Ästhetisch folgt das Ganze einem Historismus, der so ungebrochen pathetisch daherkommt, dass man ihm vom ersten Moment an nicht recht trauen mag: wo fragt man sich, ist da der doppelte Boden? Zumal, wenn man sich in einem Opernhaus befindet, das spätestens seit der Intendanz von Klaus Zehelein – und auch danach – für das Konzept eines zeitgenössischem, intellektuell geschärften Musiktheaters steht, das auf Dekonstruktion statt auf Affirmation setzt.
Allein, man findet ihn nicht.

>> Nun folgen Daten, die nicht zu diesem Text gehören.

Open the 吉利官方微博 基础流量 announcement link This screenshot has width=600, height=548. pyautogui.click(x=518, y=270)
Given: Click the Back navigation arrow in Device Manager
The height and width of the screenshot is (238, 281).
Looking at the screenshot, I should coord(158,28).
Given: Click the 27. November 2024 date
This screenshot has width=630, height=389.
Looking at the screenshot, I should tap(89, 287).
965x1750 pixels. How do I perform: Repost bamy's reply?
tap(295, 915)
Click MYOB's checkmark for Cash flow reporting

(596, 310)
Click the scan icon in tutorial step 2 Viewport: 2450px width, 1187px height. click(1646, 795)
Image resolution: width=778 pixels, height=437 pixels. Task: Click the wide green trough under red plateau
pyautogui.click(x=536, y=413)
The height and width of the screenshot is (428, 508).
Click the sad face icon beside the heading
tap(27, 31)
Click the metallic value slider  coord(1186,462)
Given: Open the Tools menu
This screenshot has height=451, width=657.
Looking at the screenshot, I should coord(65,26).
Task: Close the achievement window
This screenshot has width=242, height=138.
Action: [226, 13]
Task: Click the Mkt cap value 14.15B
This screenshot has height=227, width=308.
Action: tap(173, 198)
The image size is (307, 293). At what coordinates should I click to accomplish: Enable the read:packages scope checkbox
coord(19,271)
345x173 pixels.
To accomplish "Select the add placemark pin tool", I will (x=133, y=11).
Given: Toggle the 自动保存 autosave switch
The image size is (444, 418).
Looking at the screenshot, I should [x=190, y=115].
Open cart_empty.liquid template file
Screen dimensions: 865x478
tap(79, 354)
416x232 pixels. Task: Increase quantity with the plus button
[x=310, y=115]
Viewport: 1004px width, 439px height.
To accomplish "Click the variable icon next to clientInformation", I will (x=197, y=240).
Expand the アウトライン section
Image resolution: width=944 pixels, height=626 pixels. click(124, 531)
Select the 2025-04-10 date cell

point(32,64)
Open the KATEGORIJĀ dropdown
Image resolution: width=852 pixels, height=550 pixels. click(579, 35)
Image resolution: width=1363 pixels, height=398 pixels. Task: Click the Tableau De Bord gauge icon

Nicht auf der Bühne, wo im vierten Teil allerliebst Papierschnipsel als Blätter ins Bild geblasen werden. Und auch nicht in der Musik. Sveinsson mag kein klassisch geschulter Komponist sein, dafür ist er ein begabter Kompilator, dessen Musik zutiefst eklektisch ist. Geschickt bündelt sie Elemente aus Filmmusik, romantischer Chormusik und jener zeitgenössischen Strömung, die man vage als neoromantisch bezeichnet. Ihre bevorzugtes Mittel sind durch Crescendi und klangliche Verdichtung sogartig sich steigernde Wiederholungen, die den Eindruck von Pathos und Überzeitlichkeit erzeugen.
Insgesamt fühlt man sich an diesem Abend auf merkwürdige Weise ins 19. Jahrhundert zurückversetzt, in eine Zeit, in der Caspar David Friedrich seine allegorisch aufgeladenen Landschaftsbilder malte und die romantischen Künstler das Weltgeheimnis in den Naturphänomenen zu ergründen hofften. Ob die beiden Isländer wirklich glauben, dass eine solch rückwärtsgewandte Ästhetik heute noch funktioniert?
In einem Interview mit dem SWR ließ Kjartansson diese Frage offen. Man könne, bekannte er, das Ganze auch komplett lächerlich finden. Er wisse selber nicht, was er davon halten solle.
Das Publikum im Stuttgarter Opernhaus jedenfalls sparte am Ende nicht mit Applaus, was einen nachdenklich stimmen kann: Haben 25 Jahre aufklärerische Opernerziehungsarbeit nichts genützt, dass jetzt auf diese Weise kitschige Bühnenbildmotive und epigonale Musik bejubelt werden?
Vielleicht gehört die Senkung des Anspruchs aber auch ein wenig zum Kalkül des Operndirektors Viktor Schoner. In der Diskussion über die Sanierung der Staatstheater bläst ihm seit Corona Gegenwind von diversen Seiten entgegen, die sich kritisch gegenüber den immer weiter steigenden Kostenschätzungen äußern. Mit einer Milliarde wird man, wird die Sanierung so gemacht wie gewünscht, wohl kaum auskommen. Der Ruf eines elitären, auf die Bedürfnisse weniger Opernliebhaber ausgerichteten Hauses passt dazu nicht. „Klänge der Offenbarung“ schon eher.